== WHAT IS NEEDED ==
Within the records below, find each line with the word "icon" and copy it out.

───

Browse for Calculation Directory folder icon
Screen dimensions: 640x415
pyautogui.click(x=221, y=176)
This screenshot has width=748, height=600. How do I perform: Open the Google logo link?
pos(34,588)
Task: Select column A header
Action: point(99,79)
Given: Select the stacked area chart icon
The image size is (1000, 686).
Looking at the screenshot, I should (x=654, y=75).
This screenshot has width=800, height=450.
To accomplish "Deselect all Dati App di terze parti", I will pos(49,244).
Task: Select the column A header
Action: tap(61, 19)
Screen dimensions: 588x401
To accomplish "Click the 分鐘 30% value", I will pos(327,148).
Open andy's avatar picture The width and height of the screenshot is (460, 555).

───

== EXERCISE ANSWER ==
Browse for Calculation Directory folder icon
Given: Select the stacked area chart icon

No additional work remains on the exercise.